Facebook's "HipHop" PHP translator
Posted Feb 2, 2010 22:00 UTC (Tue) by ejr (subscriber, #51652)
[Link]
Remember, Scheme->C worked from a well-defined language. This tool targets the equivalent for PHP, which is, um, not easily defined.
Of course PHP->Scheme or PHP->Lisp would have benefited from all those years of optimization in other systems. But it would be seen as a dead-end and impossible to use in "real life". Some enterprising PHP hoster could base such a system off of the HipHop work, show performance advantages over other hosters, and...
Lisp
Posted Feb 2, 2010 23:06 UTC (Tue) by ncm (subscriber, #165)
[Link]
It would be seen as very, very funny -- particularly by Lisp fans. Or, possibly, just in bad taste. A Forth -> Lisp translator would be funnier.
Facebook's "HipHop" PHP translator
Posted Feb 2, 2010 23:48 UTC (Tue) by chax (guest, #52122)
[Link]
And this is what is Roadsend PHP Compiler doing (php -> scheme (bigloo) ->
c). Roadsend is now producing a new compiler based on llvm.

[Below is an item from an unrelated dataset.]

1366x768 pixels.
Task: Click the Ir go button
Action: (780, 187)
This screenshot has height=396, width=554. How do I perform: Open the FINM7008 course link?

Facebook's "HipHop" PHP translator
Posted Feb 3, 2010 1:07 UTC (Wed) by ejr (subscriber, #51652)
[Link]
I suspect many of these would better be served by working atop a JavaScript runtime rather than dropping all the way to LLVM. The compiling JS runtimes already handle runtime specialization that would benefit PHP, and JS likely is a closer semantic match type-wise. LLVM's specific strengths over other JIT engines are in expressing vector operations, imho.
But I'm glad someone went a more sensible initial route to re-use an existing dynamic language implementation (although gambit's more my preference). Thanks!
Lisp comedy
Posted Feb 3, 2010 1:48 UTC (Wed) by ncm (subscriber, #165)
[Link]
It writes itself.
Lisp comedy
Posted Feb 3, 2010 10:34 UTC (Wed) by PO8 (guest, #41661)
[Link]
(! LOL)
Facebook's "HipHop" PHP translator
Posted Feb 2, 2010 22:01 UTC (Tue) by xorbe (subscriber, #3165)
[Link]
> There's no difference between ...
> The only difference ...
Anyways, most people consider a compiler to generate something a bit lower level than C++, and would consider "source code transformation" to be more informative about its true nature.
Facebook's "HipHop" PHP translator
Posted Feb 2, 2010 22:19 UTC (Tue) by ccshan (guest, #2723)
[Link]
Your quotes are out of context; please read what you quoted again. There's no difference between a compiler and a source-code transformer. There are differences between a compiler/source-code-transformer that uses less direct routes and one that uses more direct routes. A compiler can use less or more direct routes just as a source-code transformer can use less or more direct routes, because, after all, there is no difference between a compiler and a source-code transformer.
Separately, you suggested that a compiler is considered "to generate something a bit lower level than C++". According to this definition, and assuming that assembly code is "lower level than C++", you would call a preprocessor for assembly code (such as HLA "the High-Level Assembler" perhaps) a compiler, right? After all, it generates assembly code.
Facebook's "HipHop" PHP translator
Posted Feb 3, 2010 4:41 UTC (Wed) by xorbe (subscriber, #3165)
[Link]
What? Yeah so technically the terms are interchangeable, but I'd use compiler, source transform, and preprocessor as others would expect within a too change.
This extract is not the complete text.